Task: From the data that follows, copy every line holding the string "Switch".

Information provided:
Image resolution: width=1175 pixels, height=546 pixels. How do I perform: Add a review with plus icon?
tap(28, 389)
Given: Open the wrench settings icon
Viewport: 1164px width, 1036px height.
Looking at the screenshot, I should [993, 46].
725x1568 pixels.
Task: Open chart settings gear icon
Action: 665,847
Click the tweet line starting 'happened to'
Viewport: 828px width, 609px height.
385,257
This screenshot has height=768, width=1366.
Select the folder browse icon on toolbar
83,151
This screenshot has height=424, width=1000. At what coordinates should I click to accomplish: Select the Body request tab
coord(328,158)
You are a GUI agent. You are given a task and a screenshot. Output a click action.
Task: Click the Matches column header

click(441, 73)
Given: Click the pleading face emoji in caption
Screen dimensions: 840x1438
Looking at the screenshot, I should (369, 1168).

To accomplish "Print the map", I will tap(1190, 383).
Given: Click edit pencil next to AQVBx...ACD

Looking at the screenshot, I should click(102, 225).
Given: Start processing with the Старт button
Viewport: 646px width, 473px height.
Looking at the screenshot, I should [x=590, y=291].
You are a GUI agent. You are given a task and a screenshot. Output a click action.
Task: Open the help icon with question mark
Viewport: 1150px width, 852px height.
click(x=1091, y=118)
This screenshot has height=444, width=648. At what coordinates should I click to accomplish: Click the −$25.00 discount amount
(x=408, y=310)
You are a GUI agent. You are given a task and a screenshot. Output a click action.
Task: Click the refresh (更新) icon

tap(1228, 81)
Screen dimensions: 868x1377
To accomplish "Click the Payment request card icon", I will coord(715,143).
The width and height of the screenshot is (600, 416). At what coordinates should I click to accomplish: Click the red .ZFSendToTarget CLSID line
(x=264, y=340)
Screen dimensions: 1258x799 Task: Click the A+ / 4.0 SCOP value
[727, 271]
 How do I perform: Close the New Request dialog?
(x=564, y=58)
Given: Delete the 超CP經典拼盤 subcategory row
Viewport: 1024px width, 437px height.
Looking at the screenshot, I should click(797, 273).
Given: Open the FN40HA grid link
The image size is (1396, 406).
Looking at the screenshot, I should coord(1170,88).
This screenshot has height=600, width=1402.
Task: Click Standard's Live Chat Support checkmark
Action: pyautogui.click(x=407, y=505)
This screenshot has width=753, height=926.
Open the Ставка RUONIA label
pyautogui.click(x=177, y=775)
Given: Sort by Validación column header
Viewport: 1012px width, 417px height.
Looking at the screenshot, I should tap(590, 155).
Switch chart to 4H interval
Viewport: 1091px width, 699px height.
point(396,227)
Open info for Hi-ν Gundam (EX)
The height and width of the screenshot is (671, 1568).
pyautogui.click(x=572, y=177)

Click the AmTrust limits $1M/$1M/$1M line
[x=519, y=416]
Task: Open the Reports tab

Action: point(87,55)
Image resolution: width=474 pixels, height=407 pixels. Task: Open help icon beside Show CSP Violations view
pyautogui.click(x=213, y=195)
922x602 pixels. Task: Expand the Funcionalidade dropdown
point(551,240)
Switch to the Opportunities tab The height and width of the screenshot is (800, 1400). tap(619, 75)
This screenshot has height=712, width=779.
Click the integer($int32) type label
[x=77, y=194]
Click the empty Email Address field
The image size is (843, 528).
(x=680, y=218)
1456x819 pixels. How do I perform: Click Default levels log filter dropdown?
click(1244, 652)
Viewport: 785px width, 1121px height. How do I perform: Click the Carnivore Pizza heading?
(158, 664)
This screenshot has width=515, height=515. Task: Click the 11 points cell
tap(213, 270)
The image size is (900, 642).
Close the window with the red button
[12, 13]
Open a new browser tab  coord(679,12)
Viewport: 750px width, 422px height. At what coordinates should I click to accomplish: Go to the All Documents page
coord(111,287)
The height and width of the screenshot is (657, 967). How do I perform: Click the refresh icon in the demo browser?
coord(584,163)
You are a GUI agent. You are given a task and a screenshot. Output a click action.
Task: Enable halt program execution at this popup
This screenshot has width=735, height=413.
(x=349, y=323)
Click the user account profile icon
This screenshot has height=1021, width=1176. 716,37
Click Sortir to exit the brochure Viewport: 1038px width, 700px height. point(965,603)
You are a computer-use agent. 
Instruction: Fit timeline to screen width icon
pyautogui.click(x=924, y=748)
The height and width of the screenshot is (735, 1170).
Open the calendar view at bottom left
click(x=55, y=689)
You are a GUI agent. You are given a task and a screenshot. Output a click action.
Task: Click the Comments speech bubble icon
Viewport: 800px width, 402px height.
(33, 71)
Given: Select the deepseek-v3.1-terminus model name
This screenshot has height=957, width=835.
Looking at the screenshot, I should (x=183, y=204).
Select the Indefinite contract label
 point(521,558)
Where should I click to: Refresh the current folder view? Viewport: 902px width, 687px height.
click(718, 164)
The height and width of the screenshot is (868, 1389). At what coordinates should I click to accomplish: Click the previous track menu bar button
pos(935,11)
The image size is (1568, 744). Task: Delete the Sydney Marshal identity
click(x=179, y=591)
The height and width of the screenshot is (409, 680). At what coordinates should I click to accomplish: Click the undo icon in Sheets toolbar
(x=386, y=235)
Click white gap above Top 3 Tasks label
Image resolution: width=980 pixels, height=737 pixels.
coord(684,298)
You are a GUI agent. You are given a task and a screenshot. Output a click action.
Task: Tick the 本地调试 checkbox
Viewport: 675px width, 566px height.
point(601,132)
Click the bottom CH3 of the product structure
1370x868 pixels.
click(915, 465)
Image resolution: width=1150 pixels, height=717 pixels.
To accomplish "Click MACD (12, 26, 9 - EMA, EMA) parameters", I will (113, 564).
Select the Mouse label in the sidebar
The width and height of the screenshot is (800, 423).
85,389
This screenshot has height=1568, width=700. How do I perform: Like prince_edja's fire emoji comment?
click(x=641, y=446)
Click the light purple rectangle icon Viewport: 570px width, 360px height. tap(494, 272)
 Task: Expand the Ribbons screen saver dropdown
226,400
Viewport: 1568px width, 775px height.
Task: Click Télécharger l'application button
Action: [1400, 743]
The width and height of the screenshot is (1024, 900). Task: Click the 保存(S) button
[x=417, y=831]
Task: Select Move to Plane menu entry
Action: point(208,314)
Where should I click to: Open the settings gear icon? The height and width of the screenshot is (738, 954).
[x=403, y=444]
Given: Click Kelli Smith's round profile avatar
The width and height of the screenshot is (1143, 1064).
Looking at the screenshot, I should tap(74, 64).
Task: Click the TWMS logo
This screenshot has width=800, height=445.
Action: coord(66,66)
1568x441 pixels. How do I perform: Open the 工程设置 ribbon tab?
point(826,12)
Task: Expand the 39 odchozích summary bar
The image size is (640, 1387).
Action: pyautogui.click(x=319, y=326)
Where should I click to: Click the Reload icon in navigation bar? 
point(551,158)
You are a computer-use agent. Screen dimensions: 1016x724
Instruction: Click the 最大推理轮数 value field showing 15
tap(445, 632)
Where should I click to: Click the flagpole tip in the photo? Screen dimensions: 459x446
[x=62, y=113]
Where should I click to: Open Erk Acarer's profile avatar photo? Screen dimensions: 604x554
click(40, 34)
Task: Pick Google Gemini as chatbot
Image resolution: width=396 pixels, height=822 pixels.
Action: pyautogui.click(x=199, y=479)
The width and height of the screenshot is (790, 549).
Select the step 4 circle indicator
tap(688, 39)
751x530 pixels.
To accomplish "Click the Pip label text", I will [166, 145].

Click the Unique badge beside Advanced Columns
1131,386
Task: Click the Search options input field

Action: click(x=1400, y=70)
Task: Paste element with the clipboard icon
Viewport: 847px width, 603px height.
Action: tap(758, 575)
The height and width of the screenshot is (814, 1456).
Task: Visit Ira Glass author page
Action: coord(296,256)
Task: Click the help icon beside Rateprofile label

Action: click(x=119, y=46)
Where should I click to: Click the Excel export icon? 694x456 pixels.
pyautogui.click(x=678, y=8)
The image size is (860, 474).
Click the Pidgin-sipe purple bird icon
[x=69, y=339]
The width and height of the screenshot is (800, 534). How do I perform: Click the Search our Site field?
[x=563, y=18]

Task response:
Switch chart to 4H interval
Switch to the Opportunities tab The height and width of the screenshot is (800, 1400). tap(619, 75)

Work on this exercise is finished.